Microsoft on Friday accused a Russian-linked hacking group of a cyberattack on its corporate systems. The tech giant said that during the attack, the group named Midnight Blizzard, gained access to a small number of email accounts, including those of senior leadership and employees who work in cybersecurity and legal. In response, Microsoft has said that it will apply current security standards to Microsoft-owned legacy systems and internal business processes despite it being likely to cause disruption to existing business processes.

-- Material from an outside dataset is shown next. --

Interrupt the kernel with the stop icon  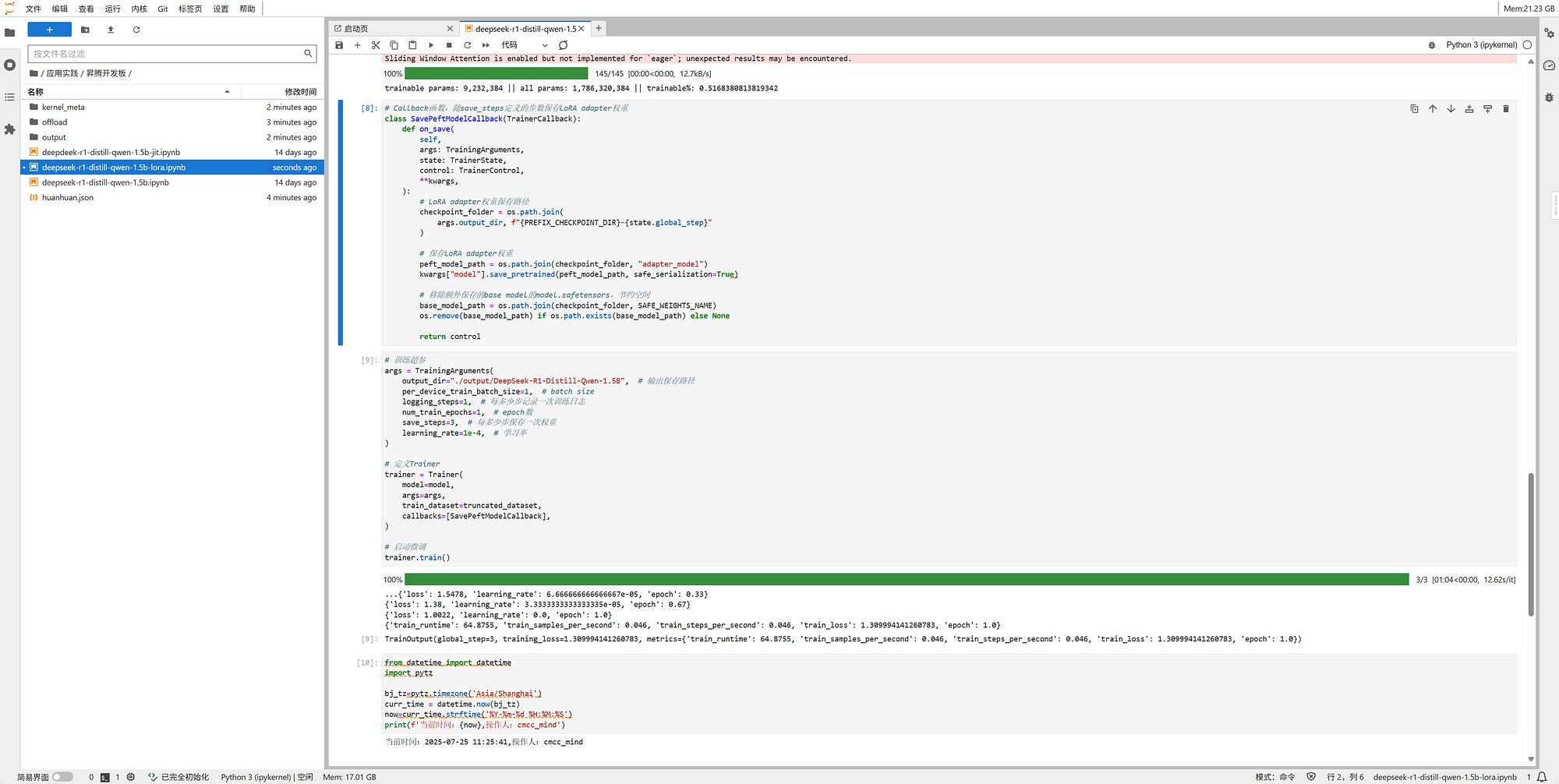[x=449, y=45]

As per the blog post of Microsoft, based on preliminary investigation, it concluded that the group was targeting email accounts for information related to Midnight Blizzard itself. The post read, "The attack was not the result of a vulnerability in Microsoft products or services. To date, there is no evidence that the threat actor had any access to customer environments, production systems, source code, or AI systems. We will notify customers if any action is required. This attack does highlight the continued risk posed to all organizations from well-resourced nation-state threat actors like Midnight Blizzard."
The company said that the attack started back in November with the hackers using a 'password spray' attack to infiltrate the systems. Password spray technique typically involves outsiders quickly trying a number of passwords on specific user names in order to breach targeted corporate accounts.
Towards the end, the post read, “We will act immediately to apply our current security standards to Microsoft-owned legacy systems and internal business processes, even when these changes might cause disruption to existing business processes. This will likely cause some level of disruption.”
Midnight Blizzard's Ties With Russia
Midnight Blizzard, also known as 'Nobelium', is a sophisticated nation-state hacking group which the US government has associated with Russia. Earlier, the same group has breached SolarWinds, a US federal contractor, as part of a massive cyber-espionage effort against US federal agencies.
In this case, in addition to the accessed accounts, the attackers also took emails and attached documents.